[wp-hackers] Putting the P in WordPress

mrmist listswphackers at mist.org.uk
Tue Jul 6 07:14:41 UTC 2010

In message <4C32AEE0.5070803 at mullenweg.com>, Matt Mullenweg 
<m at mullenweg.com> writes
>As I said before, you are in /complete control/ of your site. It's a 
>single line to remove a filter. If you don't like the filter, vote with 
>your feet or with a plugin. If the function cause a non-trivial number 
>of people to avoid 3.0, leave WP, or install a plugin to deactivate I 
>would seriously reconsider it. In the absence of that, there are a 
>1,001 better places to focus my attention with regards to WordPress.

An interesting perspective, though I think that your attention should 
probably be focused on things like this.  You have a strong community 
backlash against this, and, as another has said before fairly 
eloquently, the attitude of the core team is coming across as being "you 
don't like it, you lump it". It smacks of arrogance, which is never a 
pleasant thing.  I don't recall a ticket in my recent memory which has 
had so many -1s and revert comments, and yet still lives on.  That it's 
recently been demoted in priority is another smack in the teeth for 
those that have expressed their opinion against it.

>If someone made a better version of the function and benchmarked it 
>next to the current or some of our other formatting functions in some 
>real-world situations, that would be useful too, and add to the 
>discussion rather than the noise. I'd love to see wp-hackers return to 
>more, well, hacking.

Agreed, but as has already been stated in the ticket a better version of 
the filter - IE one that discriminates against all the possible issues 
whilst correcting your desired mis-spellings - is almost certain to use 
more resource than the current one, which just doesn't care.

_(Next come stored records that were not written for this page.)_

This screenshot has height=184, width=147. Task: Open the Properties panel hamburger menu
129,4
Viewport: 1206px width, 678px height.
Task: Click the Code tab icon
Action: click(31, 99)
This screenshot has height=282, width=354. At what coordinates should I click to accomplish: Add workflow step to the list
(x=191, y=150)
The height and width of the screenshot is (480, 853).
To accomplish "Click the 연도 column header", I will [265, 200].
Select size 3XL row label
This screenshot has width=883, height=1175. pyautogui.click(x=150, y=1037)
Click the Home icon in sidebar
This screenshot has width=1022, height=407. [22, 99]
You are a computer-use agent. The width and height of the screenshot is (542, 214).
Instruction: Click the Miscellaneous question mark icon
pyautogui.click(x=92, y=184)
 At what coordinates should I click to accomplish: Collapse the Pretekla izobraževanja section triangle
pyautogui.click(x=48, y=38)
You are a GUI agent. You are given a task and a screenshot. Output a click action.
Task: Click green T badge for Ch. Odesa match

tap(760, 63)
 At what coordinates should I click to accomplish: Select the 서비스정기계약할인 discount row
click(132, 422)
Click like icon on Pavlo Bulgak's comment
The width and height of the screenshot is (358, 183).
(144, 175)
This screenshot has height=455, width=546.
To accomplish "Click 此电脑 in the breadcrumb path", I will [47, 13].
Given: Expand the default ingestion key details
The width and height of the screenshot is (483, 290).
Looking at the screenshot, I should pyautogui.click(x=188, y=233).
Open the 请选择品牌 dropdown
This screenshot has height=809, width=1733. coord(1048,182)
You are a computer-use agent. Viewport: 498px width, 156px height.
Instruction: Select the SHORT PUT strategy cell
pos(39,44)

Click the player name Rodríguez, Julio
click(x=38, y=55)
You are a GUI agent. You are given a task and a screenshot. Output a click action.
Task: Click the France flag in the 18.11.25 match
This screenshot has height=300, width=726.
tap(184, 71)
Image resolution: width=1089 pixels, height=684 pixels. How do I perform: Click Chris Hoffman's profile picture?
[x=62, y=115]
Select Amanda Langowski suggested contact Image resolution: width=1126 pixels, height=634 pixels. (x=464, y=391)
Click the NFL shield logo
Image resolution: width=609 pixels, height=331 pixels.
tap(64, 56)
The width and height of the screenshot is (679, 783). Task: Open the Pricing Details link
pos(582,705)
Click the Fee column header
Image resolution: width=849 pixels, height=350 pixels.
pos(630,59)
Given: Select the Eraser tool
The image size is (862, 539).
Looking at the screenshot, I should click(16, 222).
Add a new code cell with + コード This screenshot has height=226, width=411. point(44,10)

I'm loath to be involved in a debate around what is or is not proper, my 
feeling on this is simply that it's caused users to experience issues 
with their sites, which they've posted about on the forums.  Many of 
these users have no clue how to remove a filter, and, quite rightly, 
would not expect to have to install a plugin to do so after the 3.0 
upgrade, without any warning.

Whilst it may be the case that the filter has existed on .com, that does 
not preclude any issues and, indeed, most of the issues that have come 
about are down to where the Wordpress/ [sic] directory has been placed, 
or what URLs people use to access their content, something which .com 
does not have to deal with.

I think that it's the arbritary nature of this filter's implementation 
and the subsequent refusal to revert that has people's backs up, and 
both that *and* the actual technical issues could largely have been 
avoided with some pre-discussion and, perhaps, a note of warning to 
upgraders who might find themselves affected.

That's my 2p worth, and all I shall say on the matter.